Hybrid lipids as a biological surface-active component

Abstract

Cell membranes contain small domains (on the order of nanometers in size, sometimes called rafts) of lipids whose hydrocarbon chains are more ordered than those of the surrounding bulk-phase lipids. Whether these domains are fluctuations, metastable, or thermodynamically stable, is still unclear. Here, we show theoretically how a lipid with one saturated hydrocarbon chain that prefers the ordered environment and one partially unsaturated chain that prefers the less ordered phase, can act as a line-active component. We present a unified model that treats the lipids in both the bulk and at the interface and show how they lower the line tension between domains, eventually driving it to zero at sufficiently large interaction strengths or at sufficiently low temperatures. In this limit, finite-sized domains stabilized by the packing of these hybrid lipids can form as equilibrium structures.

Figure 1

Schematic picture of (a) high and (b) low temperature (or, respectively, small/large interaction strengths, J_T) for the lattice populated with s and u molecules with some bonds occupied by the h component in various configurations. In panel a, the molecule labeled h₁ has the same type of neighbor on both sides and so its orientation does not matter. The two possible orientations in the presence of a concentration gradient are shown with h₂ and h₃, where h₂ is in the higher energy state, represented by orientational order parameter σ = −1. The lower energy configuration of molecule h₃ is noted by σ = 1. In the low temperature limit (b), entropy becomes irrelevant and the equilibrium configuration is that of lowest interaction energy where the h molecule populates the interface in the σ = 1 state.

Figure 2

Concentration profile of the interface between the two bulk phases. The red dashed line represents the numerical solution for the continuum, mean-field expansion near T_c for the interfacial concentration that varies as ϕ ∼ tanh [z/ξ] and the black line is the linear approximation for the interfacial concentration profile ϕ ∼ z/λ with $\lambda =\sqrt{3/4}\xi$ close to the critical temperature.

Figure 3

(a) Normalized tension versus interaction strength, J_T/T, near the critical point and for strong interaction strengths (or low temperatures) with J_T/T ≫ 1, for which the interface thickness is a molecular length and the bulk phases are ψ = 0 and 1 with corrections proportional to exp(−J_T/T).
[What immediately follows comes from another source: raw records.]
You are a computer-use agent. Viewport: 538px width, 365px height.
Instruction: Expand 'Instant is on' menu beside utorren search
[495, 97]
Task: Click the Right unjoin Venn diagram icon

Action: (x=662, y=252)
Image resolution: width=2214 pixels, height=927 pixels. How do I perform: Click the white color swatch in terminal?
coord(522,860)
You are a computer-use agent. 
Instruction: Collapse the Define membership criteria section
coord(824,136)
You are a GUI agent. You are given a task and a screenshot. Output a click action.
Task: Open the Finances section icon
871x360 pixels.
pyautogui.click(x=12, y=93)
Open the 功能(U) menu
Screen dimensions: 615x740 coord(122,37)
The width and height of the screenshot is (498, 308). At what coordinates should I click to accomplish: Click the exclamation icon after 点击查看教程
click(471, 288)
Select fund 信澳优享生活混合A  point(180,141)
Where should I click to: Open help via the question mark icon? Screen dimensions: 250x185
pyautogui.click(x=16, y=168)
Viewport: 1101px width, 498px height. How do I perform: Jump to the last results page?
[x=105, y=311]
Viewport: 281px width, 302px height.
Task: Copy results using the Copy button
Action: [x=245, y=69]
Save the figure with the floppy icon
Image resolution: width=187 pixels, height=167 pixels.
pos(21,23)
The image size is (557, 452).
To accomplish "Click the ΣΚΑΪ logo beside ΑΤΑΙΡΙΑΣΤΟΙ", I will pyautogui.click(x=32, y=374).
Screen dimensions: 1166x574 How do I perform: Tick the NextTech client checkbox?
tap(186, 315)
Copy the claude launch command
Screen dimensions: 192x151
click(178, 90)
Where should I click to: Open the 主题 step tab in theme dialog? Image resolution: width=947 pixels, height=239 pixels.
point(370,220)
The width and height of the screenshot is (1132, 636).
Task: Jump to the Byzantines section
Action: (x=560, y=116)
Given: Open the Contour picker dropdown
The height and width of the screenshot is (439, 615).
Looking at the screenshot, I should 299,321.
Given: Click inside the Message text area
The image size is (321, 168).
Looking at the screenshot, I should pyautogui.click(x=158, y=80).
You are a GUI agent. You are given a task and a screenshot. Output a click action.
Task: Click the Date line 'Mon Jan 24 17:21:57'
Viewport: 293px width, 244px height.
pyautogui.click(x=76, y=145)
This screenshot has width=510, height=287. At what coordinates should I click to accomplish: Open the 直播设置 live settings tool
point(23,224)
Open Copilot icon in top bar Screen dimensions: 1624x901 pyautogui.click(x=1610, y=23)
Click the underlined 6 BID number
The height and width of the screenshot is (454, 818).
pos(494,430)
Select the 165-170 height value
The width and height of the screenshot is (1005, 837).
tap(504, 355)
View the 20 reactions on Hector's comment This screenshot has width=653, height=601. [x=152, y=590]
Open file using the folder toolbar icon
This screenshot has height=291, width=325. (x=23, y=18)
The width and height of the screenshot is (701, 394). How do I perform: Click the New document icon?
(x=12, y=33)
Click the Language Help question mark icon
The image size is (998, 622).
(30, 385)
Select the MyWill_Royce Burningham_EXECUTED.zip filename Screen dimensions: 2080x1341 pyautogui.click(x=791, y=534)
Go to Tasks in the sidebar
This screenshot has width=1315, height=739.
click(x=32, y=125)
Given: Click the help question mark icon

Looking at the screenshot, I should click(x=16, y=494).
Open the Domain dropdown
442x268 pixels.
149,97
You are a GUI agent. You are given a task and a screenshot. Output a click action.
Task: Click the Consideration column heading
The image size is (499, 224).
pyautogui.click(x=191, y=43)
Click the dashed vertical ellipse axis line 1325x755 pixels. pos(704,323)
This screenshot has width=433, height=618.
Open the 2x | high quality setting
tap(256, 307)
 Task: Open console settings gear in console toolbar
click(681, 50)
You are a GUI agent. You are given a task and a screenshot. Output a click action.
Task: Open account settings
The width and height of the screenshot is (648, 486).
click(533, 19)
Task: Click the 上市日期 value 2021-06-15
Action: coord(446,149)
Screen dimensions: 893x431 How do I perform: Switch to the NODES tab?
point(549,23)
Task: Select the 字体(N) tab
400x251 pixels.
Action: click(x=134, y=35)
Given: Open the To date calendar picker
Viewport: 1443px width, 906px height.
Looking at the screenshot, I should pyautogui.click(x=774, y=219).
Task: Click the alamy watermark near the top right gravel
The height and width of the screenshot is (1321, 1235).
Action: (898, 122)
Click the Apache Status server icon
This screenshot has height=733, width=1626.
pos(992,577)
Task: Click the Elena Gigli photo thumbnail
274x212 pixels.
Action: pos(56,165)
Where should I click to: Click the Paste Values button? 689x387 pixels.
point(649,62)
The black solid line shows the normalized tension γ/(aJ_T) for ${\overline{\psi }}_{\mathrm{h}}=0.01$ and the red dashed line shows the tension for ${\overline{\psi }}_{\mathrm{h}}=0.05$. The thin dotted lines, intermediate between the critical temperature and the low temperature (strong interaction) regime, are continuations of these solutions into the region between the two extreme regimes. The colored points, which coincide with the plots of γ for low temperatures (or strong interactions), are plots of Eq. 13, where terms proportional to exp(−J_T/T) are ignored. The presence of the h component at the interface drives the line tension to zero, as can be seen in the inset, which shows the interfacial concentration of h, ψ^int_h, for ${\overline{\psi }}_{\mathrm{h}}=0.01$ (black solid line) and ${\overline{\psi }}_{\mathrm{h}}=0.05$ (red dashed line). (b) Line tension versus average h concentration for a fixed interaction strength J_T/T = 10 (black solid), 12 (red dashed), and 16 (blue dot-dashed). The colored points are, again, from Eq. 13. The tension is driven to zero as ${\overline{\psi }}_{\mathrm{h}}$, an experimentally controlled parameter, is increased. For the interaction strengths chosen, the tension reaches zero for very small concentrations of ${\overline{\psi }}_{\mathrm{h}}$. Values of J_T include the number of nearest neighbors and the number of chains per lipid. For a linear interface, a value of J_T/T = 16 implies an interaction strength of ∼4 kT per chain.